::: DATA SHOWN

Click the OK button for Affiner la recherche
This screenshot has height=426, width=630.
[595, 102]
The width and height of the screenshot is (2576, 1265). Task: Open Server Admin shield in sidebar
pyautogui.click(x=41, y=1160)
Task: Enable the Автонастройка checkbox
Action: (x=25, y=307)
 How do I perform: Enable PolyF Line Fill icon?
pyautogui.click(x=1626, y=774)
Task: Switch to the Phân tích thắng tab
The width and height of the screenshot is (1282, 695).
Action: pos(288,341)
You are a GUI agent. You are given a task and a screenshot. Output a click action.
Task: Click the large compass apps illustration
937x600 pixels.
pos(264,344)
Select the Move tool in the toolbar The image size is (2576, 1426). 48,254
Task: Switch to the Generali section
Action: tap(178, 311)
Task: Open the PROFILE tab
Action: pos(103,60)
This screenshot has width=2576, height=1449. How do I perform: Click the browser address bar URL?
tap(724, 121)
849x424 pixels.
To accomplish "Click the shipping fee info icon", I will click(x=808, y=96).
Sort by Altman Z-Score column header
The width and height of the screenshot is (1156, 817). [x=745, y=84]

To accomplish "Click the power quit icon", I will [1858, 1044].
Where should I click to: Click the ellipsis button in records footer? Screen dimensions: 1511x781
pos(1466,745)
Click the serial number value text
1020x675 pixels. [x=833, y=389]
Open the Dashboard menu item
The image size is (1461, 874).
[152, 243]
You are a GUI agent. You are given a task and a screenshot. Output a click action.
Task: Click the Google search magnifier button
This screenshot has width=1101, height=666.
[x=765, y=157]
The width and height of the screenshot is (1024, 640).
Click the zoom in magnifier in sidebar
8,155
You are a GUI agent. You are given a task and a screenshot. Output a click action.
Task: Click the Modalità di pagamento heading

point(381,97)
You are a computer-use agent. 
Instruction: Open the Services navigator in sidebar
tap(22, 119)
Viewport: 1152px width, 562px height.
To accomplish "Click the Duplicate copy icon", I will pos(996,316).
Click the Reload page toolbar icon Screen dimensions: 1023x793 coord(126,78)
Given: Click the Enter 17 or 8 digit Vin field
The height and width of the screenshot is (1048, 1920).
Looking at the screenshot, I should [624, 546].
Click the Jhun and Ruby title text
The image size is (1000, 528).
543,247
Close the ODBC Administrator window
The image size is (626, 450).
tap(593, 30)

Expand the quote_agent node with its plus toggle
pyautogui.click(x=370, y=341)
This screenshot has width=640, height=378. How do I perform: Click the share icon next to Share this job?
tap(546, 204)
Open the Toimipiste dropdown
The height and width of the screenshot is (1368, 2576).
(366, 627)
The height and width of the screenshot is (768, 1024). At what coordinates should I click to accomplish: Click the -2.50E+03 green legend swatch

::::::

WHAT THE EXERCISE ASKS
Copy out every line of the material above that contains the string "sidebar". Case counts.

OUTPUT BELOW
The width and height of the screenshot is (2576, 1265). Task: Open Server Admin shield in sidebar
Click the zoom in magnifier in sidebar
Instruction: Open the Services navigator in sidebar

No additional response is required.